O preço do ingresso e a forma errada de o esporte se vender
Erich Beting
Gerou muita discussão no meio esportivo a decisão da diretoria do São Paulo de baixar substancialmente o preço cobrado pelo ingresso para as partidas do clube no Campeonato Brasileiro. De um lado ficou a ala extremamente contra a medida, argumentando que reduzir para irrisórios R$ 10 o tíquete (e, pior ainda, R$ 2 para o sócio-torcedor) era um tremendo golpe na marca do clube. Do outro, ficaram aqueles que olham para a modernização na gestão do futebol como o maior golpe em direção à elitização dos estádios.
Como quase sempre acontece, os dois lados extremistas têm parte da razão e, ao mesmo tempo, nenhuma.
A decisão de abaixar o preço do ingresso para tentar levar mais gente ao estádio e, assim, empurrar à força o time para cima da tabela é prática mais do que comum no futebol brasileiro. Com o time mal, diminui a vontade do torcedor de ir ao jogo. Naturalmente, cai a arrecadação na bilheteria.
Mas a preocupação são-paulina, nesse instante, não é com dinheiro. O fundamental é o desempenho esportivo do time. Daí a própria tese de que baratear o ingresso é uma afronta à marca do clube ser boa, mas sem fundamento. Afinal, um rebaixamento para a Segunda Divisão traz muito mais dano à imagem do que baratear o valor pago para consumir esse clube.
No fundo, no fundo, o que o São Paulo faz é atuar conforme a lei da oferta e da procura, que rege o capitalismo desde a Revolução Industrial inglesa nos 1700 a 1800. Sem ofertar um bom desempenho em campo, cai a procura do torcedor. Com o preço lá no chão, mesmo que o produto não seja dos melhores, o público vai.
E isso ficou provado já na quinta-feira, contra o Atlético-PR. Com uma temperatura próxima do 5°C no estádio do Morumbi e num horário pavoroso para o trânsito paulistano (19h30), foram 25.827 são-paulinos ao estádio. Antes, em seis jogos no mesmo Morumbi, o São Paulo havia levado 51.319 pessoas. Ou seja, em uma partida com ingresso barateado, tivemos o equivalente a 50% do público de outros seis jogos.
No quesito arrecadação, obviamente, o desempenho foi menor na média, mas bem em números absolutos. A arrecadação total contra o Furacão foi de R$ 269.012,00. Foi a terceira melhor renda do São Paulo no Morumbi neste Brasileirão. O tíquete médio pago pelo torcedor, porém, foi o mais baixo (R$ 10,42). Nos outros seis jogos em casa no Nacional, o Tricolor havia arrecadado R$ 1,3 milhão, com uma média de R$ 26,70 o valor do ingresso por pessoa.
O que o São Paulo fez foi tomar uma medida radical para tentar ajudar a fazer o time sair da pavorosa situação que se encontra. Se o público não está disposto a pagar R$ 25 por um ingresso, ficou provado que, a R$ 10, ele tem mais disposição de ir até o estádio e, também, tentar ajudar o time.

Enunciado 1:
Responda com base no artigo sobre o preço do ingresso:
(a) Quanto o sócio-torcedor passou a pagar pelo ingresso?
(b) Quantos são-paulinos foram ao Morumbi no jogo contra o Atlético-PR?
(c) Qual foi o tíquete médio pago pelo torcedor nesse jogo?
Enunciado 2:
No artigo sobre o preço do ingresso, transforme em lista o parágrafo que começa com "No quesito arrecadação" e mantenha os dados principais.
Enunciado 3:
Dê continuidade ao artigo sobre o preço do ingresso a partir da última frase apresentada.
As linhas são um material independente do artigo sobre o preço do ingresso.

Dados exibidos:
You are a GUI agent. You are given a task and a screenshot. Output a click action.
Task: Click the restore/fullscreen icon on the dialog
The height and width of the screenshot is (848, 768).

Resposta 1:
(a) R$ 2.
(b) 25.827 torcedores.
(c) R$ 10,42.

Resposta 2:
- O desempenho na arrecadação foi menor na média, mas bom em números absolutos.
- A arrecadação total contra o Furacão foi de R$ 269.012,00.
- Foi a terceira melhor renda do São Paulo no Morumbi neste Brasileirão.
- O tíquete médio pago pelo torcedor foi o mais baixo, de R$ 10,42.
- Nos outros seis jogos em casa no Nacional, o clube havia arrecadado R$ 1,3 milhão, com média de R$ 26,70 por pessoa.

Resposta 3:
E é exatamente por isso que também não dá para dizer que a diretoria ''acertou'' ao fazer essa promoção. Não é só o preço do ingresso que afasta o torcedor do estádio no Brasil. Essa, obviamente, é uma das partes da equação.
Mas o maior problema ainda é a forma errada como o esporte se vende por aqui. Evento esportivo é, acima de tudo, uma operação de varejo. O gestor esportivo brasileiro, seja ele de futebol, basquete, vôlei, peteca, badminton ou tênis de mesa, não consegue colocar na cabeça que ele precisa ver o evento que organiza como uma ação de varejo. Ou seja, ele precisa pensar em como promover cada evento para fazer com que o torcedor tenha interesse em ir até lá.
Nos Estados Unidos, cada lugar de um estádio ou um ginásio é visto como um produto numa gôndola de supermercado. O gestor do espaço não pode admitir que aquele produto encalhe no estoque. E, nesse caso, encalhar significa ter uma partida sem que o espaço esteja 100% ocupado. Em abril noticiei aqui a ''crise'' vivida pelo Boston Red Sox, que viu seu estádio não ficar lotado para uma partida de beisebol pela primeira vez após 794 jogos (relembre aqui). Isso, para o gestor do clube, foi um sinal de insucesso. Um dos times mais tradicionais do mundo, o Red Sox tinha como premissa ter sempre o estádio com 100% de ocupação.
A ocupação plena de um evento é a melhor maneira de uma entidade esportiva faturar mais com ele. Afinal, com tanta gente interessada em consumir a experiência de ir ao jogo, é possível cobrar um pouco mais pelo ingresso, seguindo a lei de oferta e procura que rege o sistema capitalista.
Para isso, porém, um jogo precisa ser visto como um produto que é colocado a venda. Ele tem de chegar no ponto mais alto, esgotando-se nas lojas e batendo a meta de arrecadação. Mas alcançar esses objetivos requer muito trabalho. É preciso saber se comunicar com o consumidor, oferecer a ele um bom produto, criar promoções, etc.
O esporte no Brasil nunca se preocupou com isso. A ida do torcedor ao evento esportivo é a última das preocupações que um gestor tem ao administrar uma equipe.
Qual o preço médio que é preciso ser cobrado por um ingresso de futebol no Brasil? Nem na Inglaterra, onde o mercado está muito mais desenvolvido, a resposta para essa questão está clara.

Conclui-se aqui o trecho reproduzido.